-- DATA FOR PROCESSING --
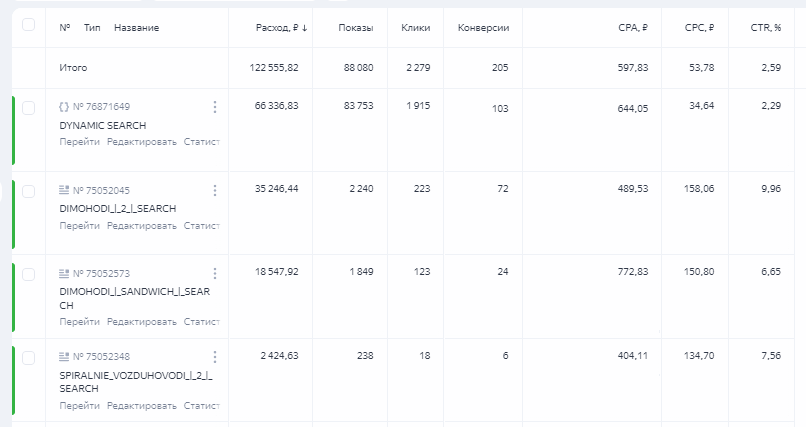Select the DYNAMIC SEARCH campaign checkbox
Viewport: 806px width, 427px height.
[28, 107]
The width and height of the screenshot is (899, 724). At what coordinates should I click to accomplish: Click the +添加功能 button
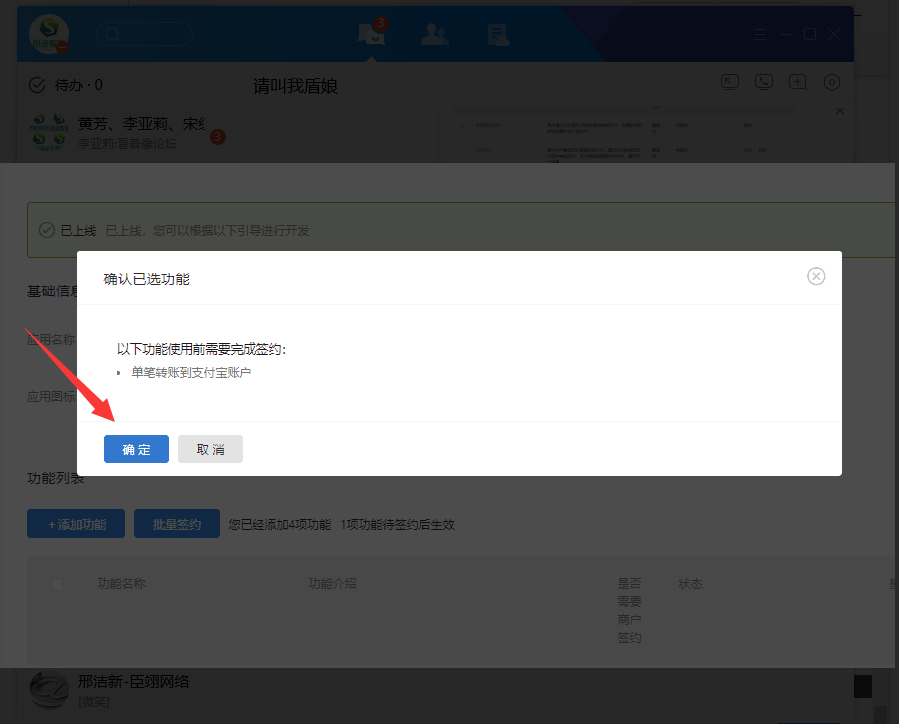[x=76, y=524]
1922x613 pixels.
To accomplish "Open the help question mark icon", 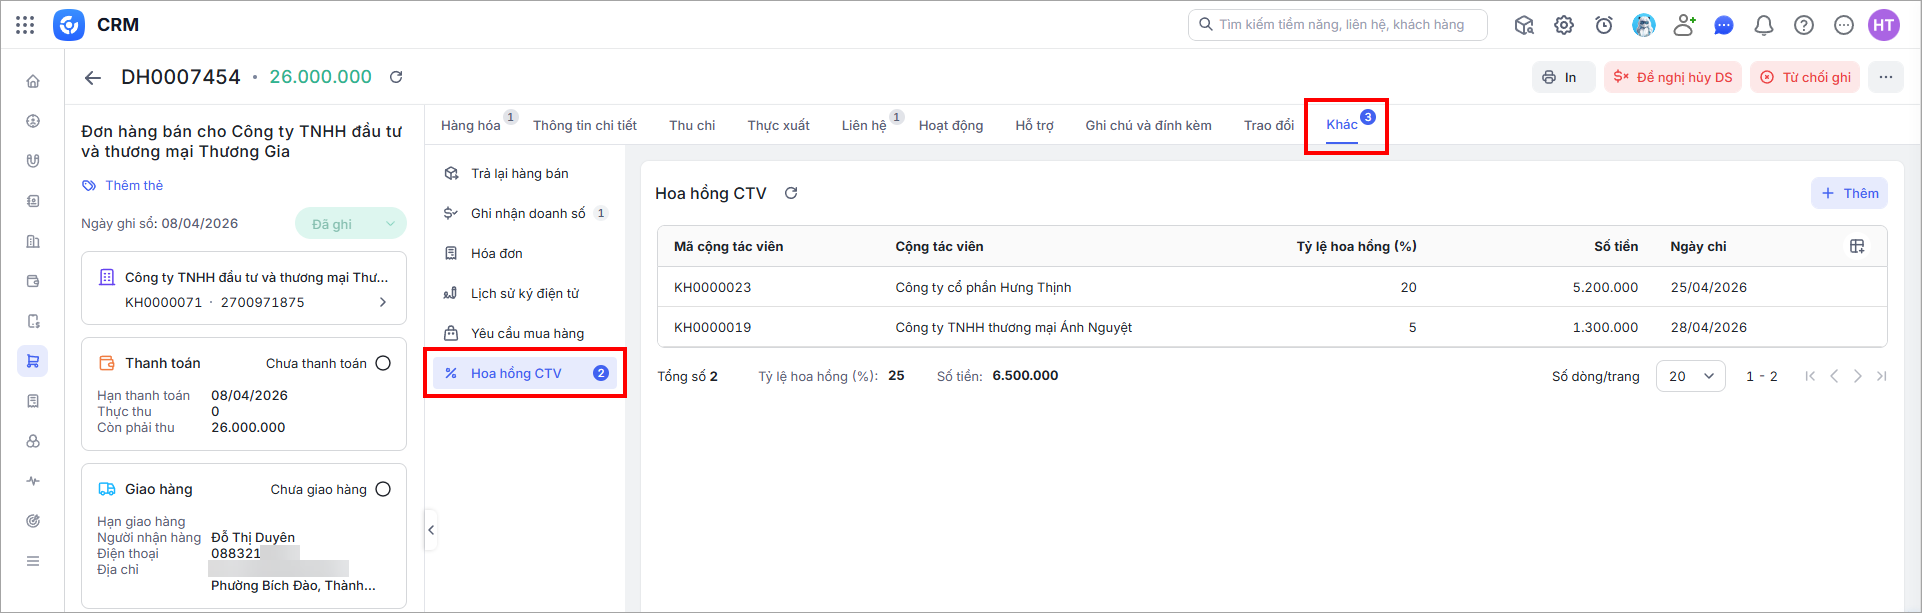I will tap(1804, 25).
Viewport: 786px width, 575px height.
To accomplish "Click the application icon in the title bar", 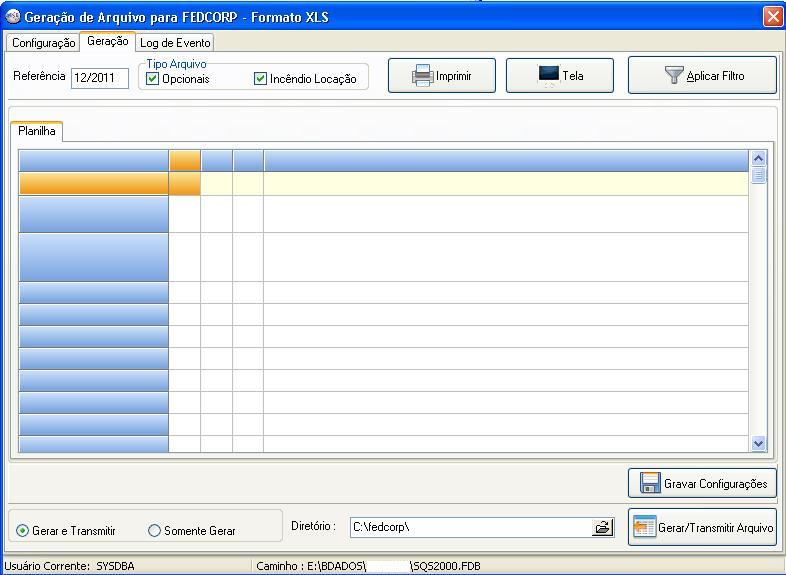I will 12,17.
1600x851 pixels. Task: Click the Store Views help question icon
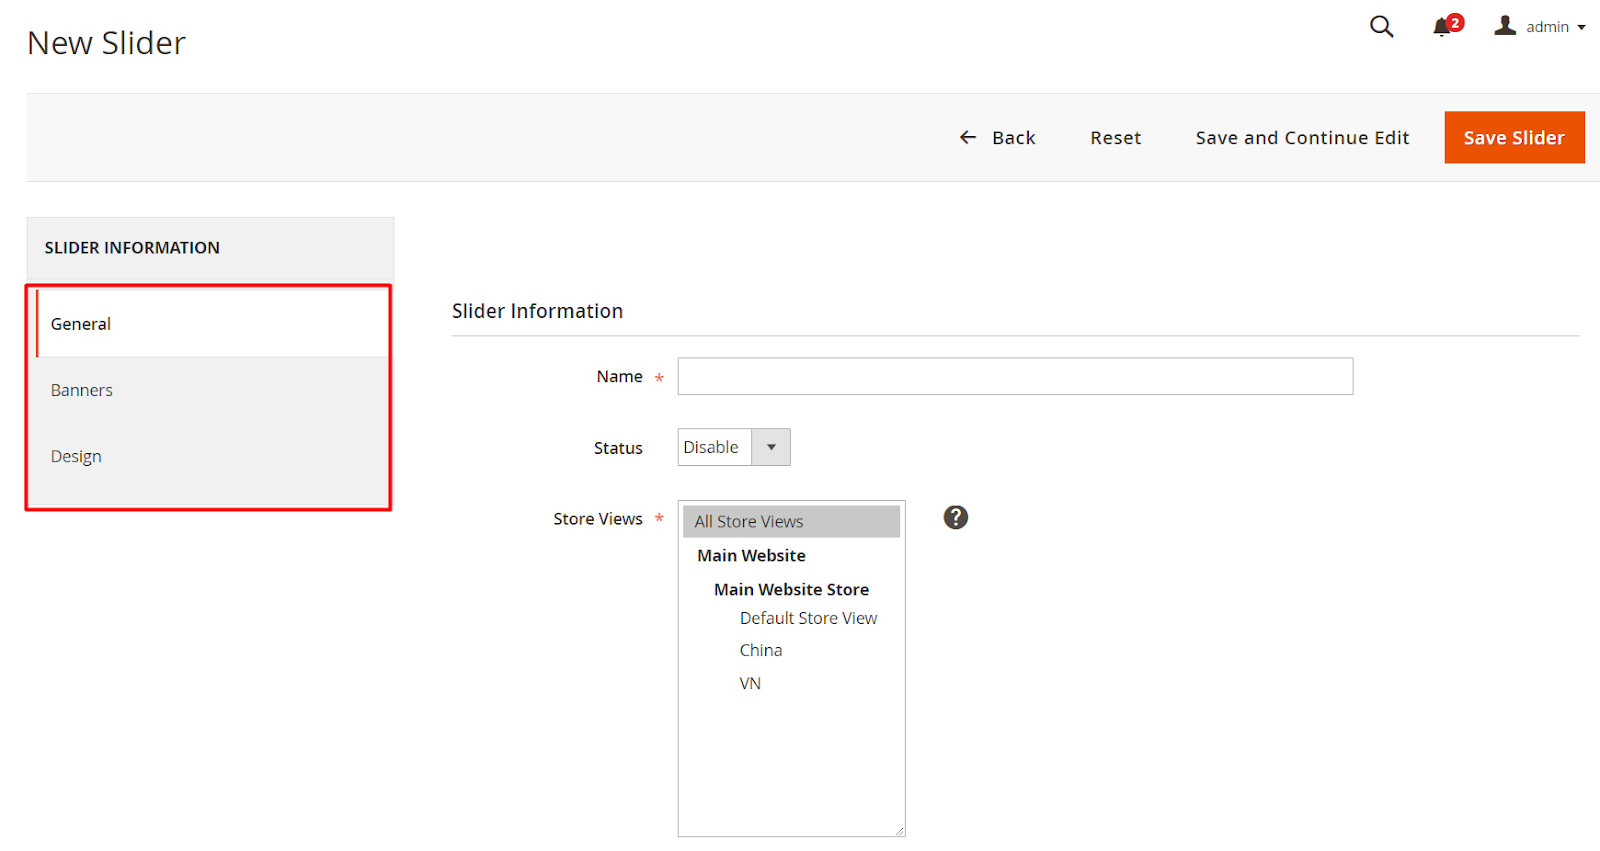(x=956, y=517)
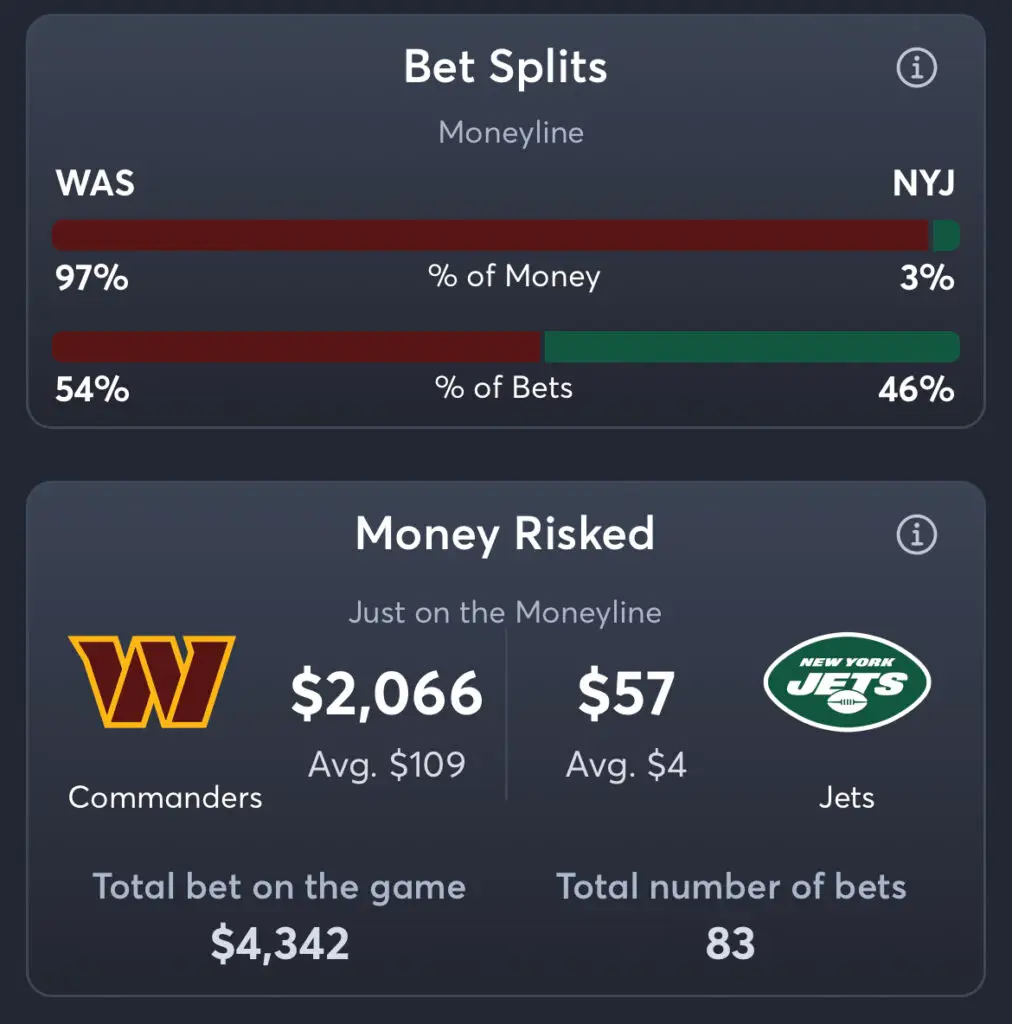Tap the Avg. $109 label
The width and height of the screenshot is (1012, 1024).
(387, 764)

-- WHAT YOU NEED TO DO --
Pictures are not part of the answer, which must be the exact lines from the one holding "1600x851 pixels. Task: Click" through the end of the material, both ends included.

-- RESPONSE AREA --
1600x851 pixels. Task: Click the Store Views help question icon
(x=956, y=517)
Tap the Avg. $109 label
The width and height of the screenshot is (1012, 1024).
(387, 764)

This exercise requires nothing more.